RE: playing with pil ontology

Collections - as a mechanism to support integration of provenance describing different levels of entity granularity  - seems to me to be very distinct from an account/provenance container  - a mechanism to reify a set of provenance statements (to assert that the set of statements should be considered a pil:entity) and enable their provenance to be described.

For the former (generic collection/aggregation), I basically want an ability to relate an aggregate entity (a collection) to its constituent entities - if A is a list generated by one PE and B is one number from that list that is used in another PE, I want to be able to say B is a partOf A so I can follow the overall history.

For the latter (account/provenance container), I am not interested in being able to make such a connection between one provenance assertion and a set of them. Rather, as you say, I want to associate an asserter with a set of provenance statements and perhaps describe the process by which that set was created, transmitted, signed and verified, inferred from other information, etc.  An entity-to-entity 'partOf' relationship plays no role here.

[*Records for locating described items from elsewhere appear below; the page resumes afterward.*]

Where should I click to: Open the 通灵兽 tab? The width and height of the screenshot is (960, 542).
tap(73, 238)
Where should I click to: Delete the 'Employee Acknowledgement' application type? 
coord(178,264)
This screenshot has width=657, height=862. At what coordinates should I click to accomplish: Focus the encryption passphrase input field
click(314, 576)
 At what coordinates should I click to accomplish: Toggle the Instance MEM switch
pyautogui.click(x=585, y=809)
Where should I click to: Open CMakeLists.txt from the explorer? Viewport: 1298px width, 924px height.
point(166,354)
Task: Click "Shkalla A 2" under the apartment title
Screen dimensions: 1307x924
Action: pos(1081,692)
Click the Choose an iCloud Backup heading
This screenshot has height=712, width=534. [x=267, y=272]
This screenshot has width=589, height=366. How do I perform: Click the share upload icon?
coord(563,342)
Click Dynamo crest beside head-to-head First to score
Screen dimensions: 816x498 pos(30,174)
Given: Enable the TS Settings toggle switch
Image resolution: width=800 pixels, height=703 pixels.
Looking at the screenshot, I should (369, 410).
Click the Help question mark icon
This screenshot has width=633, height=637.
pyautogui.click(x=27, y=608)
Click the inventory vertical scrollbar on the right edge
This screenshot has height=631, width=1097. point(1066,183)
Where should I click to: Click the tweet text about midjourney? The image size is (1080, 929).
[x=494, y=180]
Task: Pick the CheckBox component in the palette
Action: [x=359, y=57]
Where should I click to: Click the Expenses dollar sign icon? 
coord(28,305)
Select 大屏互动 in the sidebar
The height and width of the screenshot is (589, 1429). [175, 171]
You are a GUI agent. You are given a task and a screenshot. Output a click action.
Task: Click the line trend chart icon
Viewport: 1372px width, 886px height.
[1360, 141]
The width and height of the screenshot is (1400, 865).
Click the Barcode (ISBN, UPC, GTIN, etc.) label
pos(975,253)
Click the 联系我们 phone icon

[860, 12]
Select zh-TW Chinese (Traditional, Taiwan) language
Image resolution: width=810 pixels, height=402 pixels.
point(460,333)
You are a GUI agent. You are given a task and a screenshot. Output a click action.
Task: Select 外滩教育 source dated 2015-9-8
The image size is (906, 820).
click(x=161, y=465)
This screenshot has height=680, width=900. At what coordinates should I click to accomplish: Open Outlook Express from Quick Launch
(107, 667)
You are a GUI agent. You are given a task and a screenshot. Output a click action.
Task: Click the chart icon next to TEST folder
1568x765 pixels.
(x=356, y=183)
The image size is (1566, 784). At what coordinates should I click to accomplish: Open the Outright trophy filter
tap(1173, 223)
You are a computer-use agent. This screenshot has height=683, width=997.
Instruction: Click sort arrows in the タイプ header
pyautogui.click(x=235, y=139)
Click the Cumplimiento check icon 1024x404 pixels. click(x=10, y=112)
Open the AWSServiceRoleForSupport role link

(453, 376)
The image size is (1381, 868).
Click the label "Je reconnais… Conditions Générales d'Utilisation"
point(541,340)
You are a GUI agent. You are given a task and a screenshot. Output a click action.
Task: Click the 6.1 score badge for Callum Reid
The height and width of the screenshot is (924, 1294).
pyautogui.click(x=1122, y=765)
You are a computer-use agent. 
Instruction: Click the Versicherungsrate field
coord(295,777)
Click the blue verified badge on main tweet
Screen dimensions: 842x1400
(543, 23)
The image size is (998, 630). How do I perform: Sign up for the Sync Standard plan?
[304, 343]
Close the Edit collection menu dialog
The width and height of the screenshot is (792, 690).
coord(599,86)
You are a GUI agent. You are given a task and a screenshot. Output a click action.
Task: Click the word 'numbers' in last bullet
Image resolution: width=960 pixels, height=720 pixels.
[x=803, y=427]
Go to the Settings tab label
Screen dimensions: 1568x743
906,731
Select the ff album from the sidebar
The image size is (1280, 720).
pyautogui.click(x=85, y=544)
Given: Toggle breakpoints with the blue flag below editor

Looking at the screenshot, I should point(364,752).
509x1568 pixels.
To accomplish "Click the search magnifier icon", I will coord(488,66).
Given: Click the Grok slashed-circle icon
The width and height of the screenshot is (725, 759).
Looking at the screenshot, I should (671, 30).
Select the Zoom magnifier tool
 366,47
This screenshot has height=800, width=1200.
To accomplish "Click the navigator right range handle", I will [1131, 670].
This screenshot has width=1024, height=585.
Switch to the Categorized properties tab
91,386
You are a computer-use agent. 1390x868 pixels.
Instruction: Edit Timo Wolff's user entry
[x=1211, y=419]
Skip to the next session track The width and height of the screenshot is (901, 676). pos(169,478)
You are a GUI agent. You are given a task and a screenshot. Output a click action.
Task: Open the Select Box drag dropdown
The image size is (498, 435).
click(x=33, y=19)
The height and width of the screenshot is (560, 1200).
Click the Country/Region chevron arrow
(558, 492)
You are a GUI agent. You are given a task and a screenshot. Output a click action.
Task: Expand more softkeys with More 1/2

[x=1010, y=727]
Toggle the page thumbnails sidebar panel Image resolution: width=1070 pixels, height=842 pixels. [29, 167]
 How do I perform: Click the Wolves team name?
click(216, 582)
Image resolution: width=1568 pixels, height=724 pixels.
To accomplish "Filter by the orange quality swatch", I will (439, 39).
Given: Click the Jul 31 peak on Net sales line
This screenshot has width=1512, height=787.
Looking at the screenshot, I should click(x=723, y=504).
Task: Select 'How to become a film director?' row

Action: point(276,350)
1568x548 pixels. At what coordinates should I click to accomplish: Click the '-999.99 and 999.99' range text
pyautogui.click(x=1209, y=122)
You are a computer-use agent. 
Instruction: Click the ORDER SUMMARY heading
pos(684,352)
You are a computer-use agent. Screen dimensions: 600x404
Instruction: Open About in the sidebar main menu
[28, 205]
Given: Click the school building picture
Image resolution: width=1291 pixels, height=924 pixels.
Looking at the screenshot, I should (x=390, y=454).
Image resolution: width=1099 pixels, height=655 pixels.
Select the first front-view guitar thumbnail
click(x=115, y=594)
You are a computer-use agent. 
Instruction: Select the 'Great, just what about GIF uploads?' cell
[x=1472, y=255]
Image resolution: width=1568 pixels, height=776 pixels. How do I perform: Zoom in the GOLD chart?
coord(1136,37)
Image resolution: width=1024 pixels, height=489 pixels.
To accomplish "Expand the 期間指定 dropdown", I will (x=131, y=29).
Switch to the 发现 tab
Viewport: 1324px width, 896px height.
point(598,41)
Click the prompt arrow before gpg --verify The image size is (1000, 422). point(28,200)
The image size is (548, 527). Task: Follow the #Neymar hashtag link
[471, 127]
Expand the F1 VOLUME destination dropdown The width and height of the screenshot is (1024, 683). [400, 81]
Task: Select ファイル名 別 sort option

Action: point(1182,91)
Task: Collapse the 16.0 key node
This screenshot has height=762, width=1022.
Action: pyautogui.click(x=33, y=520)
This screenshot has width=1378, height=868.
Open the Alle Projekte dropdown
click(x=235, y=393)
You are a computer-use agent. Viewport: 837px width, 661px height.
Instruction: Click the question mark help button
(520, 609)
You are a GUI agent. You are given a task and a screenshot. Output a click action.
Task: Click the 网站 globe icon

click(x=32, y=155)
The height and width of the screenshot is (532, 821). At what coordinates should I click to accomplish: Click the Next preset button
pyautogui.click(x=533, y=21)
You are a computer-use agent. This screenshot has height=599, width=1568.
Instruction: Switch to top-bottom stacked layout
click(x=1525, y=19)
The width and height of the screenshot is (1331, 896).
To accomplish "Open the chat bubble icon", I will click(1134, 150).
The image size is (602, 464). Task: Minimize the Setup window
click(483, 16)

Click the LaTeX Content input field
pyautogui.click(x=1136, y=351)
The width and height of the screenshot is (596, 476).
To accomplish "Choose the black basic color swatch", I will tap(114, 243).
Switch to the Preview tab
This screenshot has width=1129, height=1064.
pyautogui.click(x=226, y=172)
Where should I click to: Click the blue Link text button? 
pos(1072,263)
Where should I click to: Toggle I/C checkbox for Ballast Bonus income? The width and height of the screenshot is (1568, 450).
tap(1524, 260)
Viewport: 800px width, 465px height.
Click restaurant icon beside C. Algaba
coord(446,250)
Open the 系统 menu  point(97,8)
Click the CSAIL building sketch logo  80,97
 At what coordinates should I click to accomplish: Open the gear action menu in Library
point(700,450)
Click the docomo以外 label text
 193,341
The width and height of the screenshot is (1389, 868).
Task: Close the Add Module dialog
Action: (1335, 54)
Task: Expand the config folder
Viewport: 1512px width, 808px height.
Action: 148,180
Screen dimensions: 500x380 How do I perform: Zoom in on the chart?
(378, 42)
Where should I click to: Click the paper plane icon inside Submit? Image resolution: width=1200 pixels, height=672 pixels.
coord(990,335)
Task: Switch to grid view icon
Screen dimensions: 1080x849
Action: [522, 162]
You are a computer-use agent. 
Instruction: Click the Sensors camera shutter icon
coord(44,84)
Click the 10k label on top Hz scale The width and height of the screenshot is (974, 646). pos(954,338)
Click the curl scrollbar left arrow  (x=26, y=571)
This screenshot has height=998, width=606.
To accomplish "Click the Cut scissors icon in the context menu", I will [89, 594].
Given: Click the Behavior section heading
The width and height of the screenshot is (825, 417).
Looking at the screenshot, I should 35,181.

I want a URI for the set of provenance statements and to be able to assert that it was generated/usedby PEs and derivedfrom other entities. Further, If cryptographic signatures are going to work, we need to define a canonical byte-level serialization of an account - something that makes little sense for a generic aggregation mechanism, etc. (As being discussed in other emails, this sounds a lot like a NamedGraph, which I think is clearly quite different from a general rdf/owl collection concept...)

Jim






From: Satya Sahoo [mailto:satya.sahoo@case.edu]
Sent: Tuesday, August 16, 2011 1:25 PM
To: Myers, Jim
Cc: Deus, Helena; Khalid Belhajjame; public-prov-wg@w3.org
Subject: Re: playing with pil ontology

Hi Jim,
> I don't think we've distinguished provenance container and account at this point - they are an entity which contains provenance statements and are used to enable you to talk about how the provenance was created (what processes and inputs caused those statements to be), but collection has been discussed as a general aggregate entity/container - a bag of marbles is an entity and saying a process execution used it is shorthand for talking about the individual marbles. A file is a collection of bytes and a process execution may only use some of the bytes, etc.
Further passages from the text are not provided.